Он умер, потому что такая смерть его была необходимостью, естественным следствием всей его жизни. Он должен был так умереть, когда всё, поддерживавшее его в жизни, разом рухнуло, рассеялось как призрак, как бесплотная, пустая мечта. Он умер, когда исчезла последняя надежда его, когда в одно мгновение разрешилось перед ним самим и вошло в ясное сознание всё, чем обманывал он себя и поддерживал всю свою жизнь. Истина ослепила его своим нестерпимым блеском, и что было ложь, стало ложью и для него самого. В последний час свой он услышал чудного гения, который рассказал ему его же самого и осудил его навсегда. С последним звуком, слетевшим со струн скрипки гениального С-ца, перед ним разрешилась вся тайна искусства, и гений, вечно юный, могучий и истинный, раздавил его своею истинностью.

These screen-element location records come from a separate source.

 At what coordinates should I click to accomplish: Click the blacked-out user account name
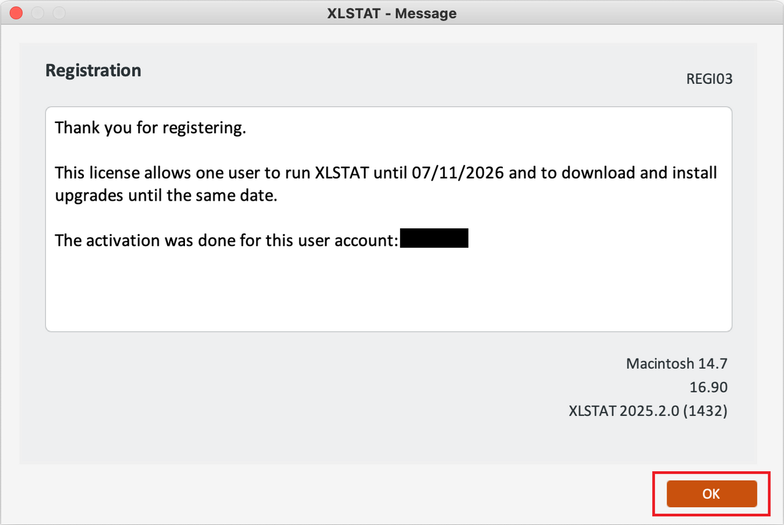click(x=434, y=239)
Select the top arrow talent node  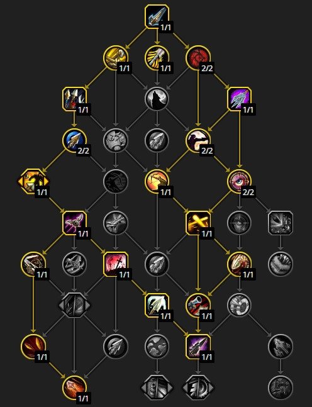157,16
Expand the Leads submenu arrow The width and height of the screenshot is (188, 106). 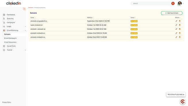point(25,27)
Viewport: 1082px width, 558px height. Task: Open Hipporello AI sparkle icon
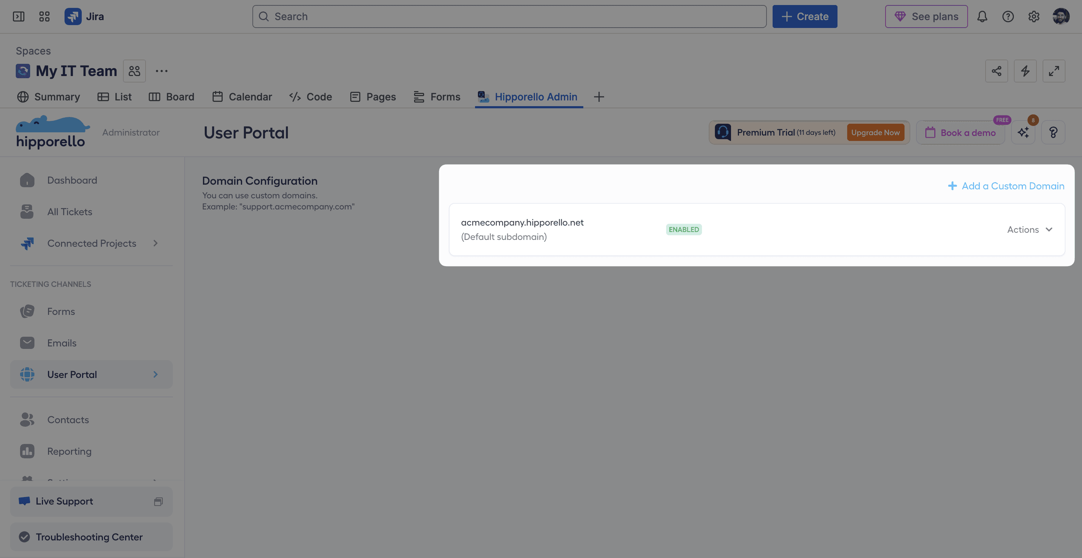(x=1023, y=133)
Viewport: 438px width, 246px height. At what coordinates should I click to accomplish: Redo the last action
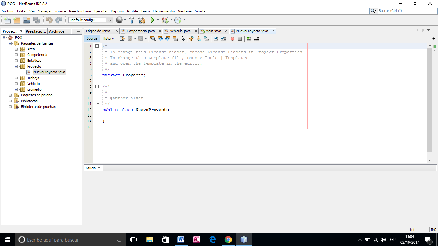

Казалось, всё, что только в таинственных, неосязаемых мучениях тяготило его во всю жизнь, всё, что до сих пор только грезилось ему и мучило его только в сновидениях, неощутительно, неуловимо, что хотя сказывалось ему по временам, но отчего он с ужасом бежал, заслонясь ложью всей своей жизни, всё, что предчувствовал он, но чего боялся доселе, — всё это вдруг, разом засияло перед ним, открылось глазам его, которые упрямо не хотели признать до сих пор свет за свет, тьму за тьму. Но истина была невыносима для глаз его, прозревших в первый раз во всё, что было, что есть и в то, что ожидает его; она ослепила и сожгла его разум. Она ударила в него вдруг неизбежно, как молния. Совершилось вдруг то, что он ожидал всю жизнь с замиранием и трепетом. Казалось, всю жизнь секира висела над его головой, всю жизнь он ждал каждое мгновение в невыразимых мучениях, что она ударит в него, и — наконец секира ударила! Удар был смертелен. Он хотел бежать от суда над собою, но бежать было некуда: последняя надежда исчезла, последняя отговорка пропала. Та, которой жизнь Тяготела над ним столько лет, которая не давала ему жить, та, со смертию которой, по своему ослепленному верованию, он должен был вдруг, разом воскреснуть, — умерла. Наконец он был один, его не стесняло ничто: он был наконец свободен! В последний раз, в судорожном отчаянии, хотел он судить себя сам, осудить неумолимо и строго, как беспристрастный, бескорыстный судья; но ослабевший смычок его мог только слабо повторить последнюю музыкальную фразу гения… В это мгновение безумие, сторожившее его уже десять лет, неизбежно поразило его.
IV
Я выздоравливала медленно; но когда уже совсем встала с постели, ум мой всё еще был в каком-то оцепенении, и долгое время я не могла понять, что именно случилось со мною. Были мгновения, когда мне казалось, что я вижу сон, и, помню, мне хотелось, чтобы всё случившееся и впрямь обратилось в сон! Засыпая на ночь, я надеялась, что вдруг как-нибудь проснусь опять в нашей бедной комнате и увижу отца и мать… Но наконец передо мной прояснело мое положение, и я мало-помалу поняла, что осталась одна совершенно и живу у чужих людей. Тогда в первый раз почувствовала я, что я сирота.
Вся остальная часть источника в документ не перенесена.